- WRITTEN REQUEST: Copy the lines of the entries below word for word, starting at the line that contains "Task: Open the 收藏夹(A) menu" and ending at the line that contains "point(906,642)".

Records:
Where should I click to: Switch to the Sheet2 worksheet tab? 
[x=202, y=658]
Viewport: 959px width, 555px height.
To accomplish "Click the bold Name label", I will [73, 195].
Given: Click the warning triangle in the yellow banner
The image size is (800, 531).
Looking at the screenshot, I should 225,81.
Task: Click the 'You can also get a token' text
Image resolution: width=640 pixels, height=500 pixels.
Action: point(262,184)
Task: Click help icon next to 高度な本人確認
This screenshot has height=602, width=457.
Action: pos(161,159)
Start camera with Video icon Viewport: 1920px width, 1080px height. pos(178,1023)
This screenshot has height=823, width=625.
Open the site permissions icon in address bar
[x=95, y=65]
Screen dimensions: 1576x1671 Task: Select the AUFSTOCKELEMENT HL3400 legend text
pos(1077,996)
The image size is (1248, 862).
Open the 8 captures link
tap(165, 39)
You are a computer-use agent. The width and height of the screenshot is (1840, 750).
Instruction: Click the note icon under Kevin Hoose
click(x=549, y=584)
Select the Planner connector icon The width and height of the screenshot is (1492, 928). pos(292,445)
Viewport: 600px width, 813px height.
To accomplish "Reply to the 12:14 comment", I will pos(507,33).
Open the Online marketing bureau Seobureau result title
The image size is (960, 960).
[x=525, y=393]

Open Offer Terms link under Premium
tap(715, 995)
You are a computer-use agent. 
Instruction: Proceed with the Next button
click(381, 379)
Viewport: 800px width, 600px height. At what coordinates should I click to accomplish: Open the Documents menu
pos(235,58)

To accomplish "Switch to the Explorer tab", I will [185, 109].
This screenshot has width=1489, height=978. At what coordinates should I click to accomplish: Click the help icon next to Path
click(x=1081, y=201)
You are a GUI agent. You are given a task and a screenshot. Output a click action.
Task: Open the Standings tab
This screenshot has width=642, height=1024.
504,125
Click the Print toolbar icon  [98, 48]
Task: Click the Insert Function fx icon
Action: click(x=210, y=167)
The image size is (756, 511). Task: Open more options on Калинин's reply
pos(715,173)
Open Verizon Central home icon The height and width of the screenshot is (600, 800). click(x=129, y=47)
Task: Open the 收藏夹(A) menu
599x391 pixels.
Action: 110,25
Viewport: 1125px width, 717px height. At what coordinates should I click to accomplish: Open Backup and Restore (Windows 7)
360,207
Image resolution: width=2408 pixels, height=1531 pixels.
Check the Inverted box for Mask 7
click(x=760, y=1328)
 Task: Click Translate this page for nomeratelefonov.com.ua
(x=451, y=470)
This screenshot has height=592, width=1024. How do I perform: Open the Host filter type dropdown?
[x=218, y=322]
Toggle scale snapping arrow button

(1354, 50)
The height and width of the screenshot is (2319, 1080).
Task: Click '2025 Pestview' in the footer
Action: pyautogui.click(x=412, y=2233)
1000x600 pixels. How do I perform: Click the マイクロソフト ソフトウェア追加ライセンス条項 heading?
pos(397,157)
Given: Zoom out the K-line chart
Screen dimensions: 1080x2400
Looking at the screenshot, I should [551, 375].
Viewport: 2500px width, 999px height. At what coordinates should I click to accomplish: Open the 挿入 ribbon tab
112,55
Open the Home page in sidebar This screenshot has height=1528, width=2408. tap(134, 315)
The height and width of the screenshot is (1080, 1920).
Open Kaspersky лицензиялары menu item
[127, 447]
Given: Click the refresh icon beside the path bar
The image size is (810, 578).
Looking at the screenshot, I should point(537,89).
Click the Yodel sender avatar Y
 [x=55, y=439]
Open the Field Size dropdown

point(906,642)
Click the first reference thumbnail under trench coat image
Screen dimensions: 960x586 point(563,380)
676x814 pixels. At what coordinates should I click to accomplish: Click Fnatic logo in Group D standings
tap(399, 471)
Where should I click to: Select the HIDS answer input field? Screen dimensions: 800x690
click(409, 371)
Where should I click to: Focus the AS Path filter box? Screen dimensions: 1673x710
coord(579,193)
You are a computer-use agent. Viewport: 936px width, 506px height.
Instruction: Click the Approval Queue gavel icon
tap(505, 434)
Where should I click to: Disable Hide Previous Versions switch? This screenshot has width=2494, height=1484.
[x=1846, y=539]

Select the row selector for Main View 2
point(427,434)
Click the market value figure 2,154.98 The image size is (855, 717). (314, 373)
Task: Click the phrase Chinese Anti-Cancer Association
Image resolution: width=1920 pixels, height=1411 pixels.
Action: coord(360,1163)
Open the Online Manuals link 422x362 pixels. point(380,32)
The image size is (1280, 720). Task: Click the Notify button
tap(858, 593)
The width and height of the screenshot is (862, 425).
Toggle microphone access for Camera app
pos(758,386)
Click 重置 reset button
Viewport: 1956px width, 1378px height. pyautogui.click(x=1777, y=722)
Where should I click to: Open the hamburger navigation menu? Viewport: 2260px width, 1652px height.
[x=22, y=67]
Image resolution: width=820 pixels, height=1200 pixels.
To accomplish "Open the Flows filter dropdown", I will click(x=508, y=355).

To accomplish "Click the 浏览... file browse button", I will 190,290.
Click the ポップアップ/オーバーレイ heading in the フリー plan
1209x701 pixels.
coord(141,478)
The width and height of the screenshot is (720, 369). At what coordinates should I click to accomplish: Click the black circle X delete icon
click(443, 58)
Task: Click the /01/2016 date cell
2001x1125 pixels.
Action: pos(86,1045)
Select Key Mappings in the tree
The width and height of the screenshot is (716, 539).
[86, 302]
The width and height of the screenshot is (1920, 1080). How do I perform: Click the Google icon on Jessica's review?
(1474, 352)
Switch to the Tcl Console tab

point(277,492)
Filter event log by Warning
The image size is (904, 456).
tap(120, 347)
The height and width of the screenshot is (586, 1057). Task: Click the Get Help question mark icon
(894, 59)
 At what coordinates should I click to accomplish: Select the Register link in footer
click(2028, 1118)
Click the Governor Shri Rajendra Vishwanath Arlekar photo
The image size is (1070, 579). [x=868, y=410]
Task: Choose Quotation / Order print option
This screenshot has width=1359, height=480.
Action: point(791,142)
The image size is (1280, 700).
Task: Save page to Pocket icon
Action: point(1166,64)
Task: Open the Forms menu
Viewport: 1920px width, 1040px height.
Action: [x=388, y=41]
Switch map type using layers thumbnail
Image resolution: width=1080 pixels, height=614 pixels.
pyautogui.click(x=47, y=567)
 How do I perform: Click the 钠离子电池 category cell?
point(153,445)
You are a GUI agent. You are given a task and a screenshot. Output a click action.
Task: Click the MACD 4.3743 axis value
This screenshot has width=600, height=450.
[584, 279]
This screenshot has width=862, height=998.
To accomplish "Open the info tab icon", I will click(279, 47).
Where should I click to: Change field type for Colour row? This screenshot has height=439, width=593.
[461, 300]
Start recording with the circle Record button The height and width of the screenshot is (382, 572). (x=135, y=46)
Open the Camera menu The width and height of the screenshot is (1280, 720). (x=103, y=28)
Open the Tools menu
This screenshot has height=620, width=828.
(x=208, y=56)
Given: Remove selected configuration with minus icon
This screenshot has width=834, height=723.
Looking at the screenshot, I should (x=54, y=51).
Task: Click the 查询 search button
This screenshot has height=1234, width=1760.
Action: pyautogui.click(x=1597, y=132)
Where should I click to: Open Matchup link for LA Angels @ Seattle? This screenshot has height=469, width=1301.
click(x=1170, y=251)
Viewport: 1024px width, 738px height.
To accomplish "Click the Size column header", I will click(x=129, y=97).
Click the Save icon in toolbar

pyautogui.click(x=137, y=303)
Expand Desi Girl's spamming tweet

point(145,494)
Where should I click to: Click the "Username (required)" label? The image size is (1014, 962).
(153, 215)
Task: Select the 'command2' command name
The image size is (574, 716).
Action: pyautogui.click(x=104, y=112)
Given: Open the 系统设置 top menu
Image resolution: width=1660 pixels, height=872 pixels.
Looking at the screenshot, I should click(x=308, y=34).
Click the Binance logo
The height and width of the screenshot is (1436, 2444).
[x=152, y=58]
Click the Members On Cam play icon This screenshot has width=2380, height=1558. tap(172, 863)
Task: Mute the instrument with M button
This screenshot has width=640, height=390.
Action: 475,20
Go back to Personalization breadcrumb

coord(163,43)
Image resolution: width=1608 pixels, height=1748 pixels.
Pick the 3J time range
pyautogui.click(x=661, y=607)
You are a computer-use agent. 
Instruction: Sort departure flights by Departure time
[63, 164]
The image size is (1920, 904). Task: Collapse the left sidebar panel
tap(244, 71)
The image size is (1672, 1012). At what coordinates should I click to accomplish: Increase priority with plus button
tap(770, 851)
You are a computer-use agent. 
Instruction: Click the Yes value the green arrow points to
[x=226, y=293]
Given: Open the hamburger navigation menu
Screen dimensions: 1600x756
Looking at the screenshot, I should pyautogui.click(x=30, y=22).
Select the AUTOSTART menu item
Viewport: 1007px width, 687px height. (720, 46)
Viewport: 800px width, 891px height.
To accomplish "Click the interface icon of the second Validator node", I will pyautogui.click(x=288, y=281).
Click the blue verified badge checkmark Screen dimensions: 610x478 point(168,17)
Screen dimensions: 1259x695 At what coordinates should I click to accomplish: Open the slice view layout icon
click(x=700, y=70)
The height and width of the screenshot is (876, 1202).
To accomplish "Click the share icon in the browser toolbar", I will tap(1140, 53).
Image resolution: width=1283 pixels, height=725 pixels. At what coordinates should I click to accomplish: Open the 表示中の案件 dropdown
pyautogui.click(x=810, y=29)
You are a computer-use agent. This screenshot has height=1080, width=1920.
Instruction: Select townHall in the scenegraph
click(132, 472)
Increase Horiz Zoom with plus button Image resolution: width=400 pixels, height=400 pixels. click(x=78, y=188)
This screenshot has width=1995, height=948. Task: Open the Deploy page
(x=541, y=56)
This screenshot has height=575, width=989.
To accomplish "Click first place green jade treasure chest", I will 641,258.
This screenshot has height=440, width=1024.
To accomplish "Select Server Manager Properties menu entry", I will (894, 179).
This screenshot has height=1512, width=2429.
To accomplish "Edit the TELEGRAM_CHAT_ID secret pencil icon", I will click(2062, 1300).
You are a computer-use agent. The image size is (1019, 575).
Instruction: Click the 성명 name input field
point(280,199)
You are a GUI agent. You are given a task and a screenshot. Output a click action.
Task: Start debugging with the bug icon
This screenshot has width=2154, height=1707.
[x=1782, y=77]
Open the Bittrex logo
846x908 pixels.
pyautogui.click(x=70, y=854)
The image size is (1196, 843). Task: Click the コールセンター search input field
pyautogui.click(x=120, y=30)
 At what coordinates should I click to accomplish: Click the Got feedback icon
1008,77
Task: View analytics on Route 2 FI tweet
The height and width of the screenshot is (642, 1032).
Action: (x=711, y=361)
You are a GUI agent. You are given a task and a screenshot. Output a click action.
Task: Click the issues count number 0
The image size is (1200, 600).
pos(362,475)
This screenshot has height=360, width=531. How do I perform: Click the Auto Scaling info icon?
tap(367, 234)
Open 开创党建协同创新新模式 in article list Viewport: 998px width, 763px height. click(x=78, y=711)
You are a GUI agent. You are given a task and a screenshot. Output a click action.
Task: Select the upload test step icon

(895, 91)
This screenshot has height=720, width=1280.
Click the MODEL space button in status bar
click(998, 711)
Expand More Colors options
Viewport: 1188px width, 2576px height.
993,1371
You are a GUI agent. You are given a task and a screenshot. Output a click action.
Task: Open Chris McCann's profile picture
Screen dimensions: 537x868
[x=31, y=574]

- REPLY TO THE EXERCISE:
Task: Open the 收藏夹(A) menu
599x391 pixels.
Action: 110,25
Viewport: 1125px width, 717px height. At what coordinates should I click to accomplish: Open Backup and Restore (Windows 7)
360,207
Image resolution: width=2408 pixels, height=1531 pixels.
Check the Inverted box for Mask 7
click(x=760, y=1328)
 Task: Click Translate this page for nomeratelefonov.com.ua
(x=451, y=470)
This screenshot has height=592, width=1024. How do I perform: Open the Host filter type dropdown?
[x=218, y=322]
Toggle scale snapping arrow button

(1354, 50)
The height and width of the screenshot is (2319, 1080).
Task: Click '2025 Pestview' in the footer
Action: pyautogui.click(x=412, y=2233)
1000x600 pixels. How do I perform: Click the マイクロソフト ソフトウェア追加ライセンス条項 heading?
pos(397,157)
Given: Zoom out the K-line chart
Screen dimensions: 1080x2400
Looking at the screenshot, I should [551, 375].
Viewport: 2500px width, 999px height. At what coordinates should I click to accomplish: Open the 挿入 ribbon tab
112,55
Open the Home page in sidebar This screenshot has height=1528, width=2408. tap(134, 315)
The height and width of the screenshot is (1080, 1920).
Open Kaspersky лицензиялары menu item
[127, 447]
Given: Click the refresh icon beside the path bar
The image size is (810, 578).
Looking at the screenshot, I should point(537,89).
Click the Yodel sender avatar Y
 [x=55, y=439]
Open the Field Size dropdown

point(906,642)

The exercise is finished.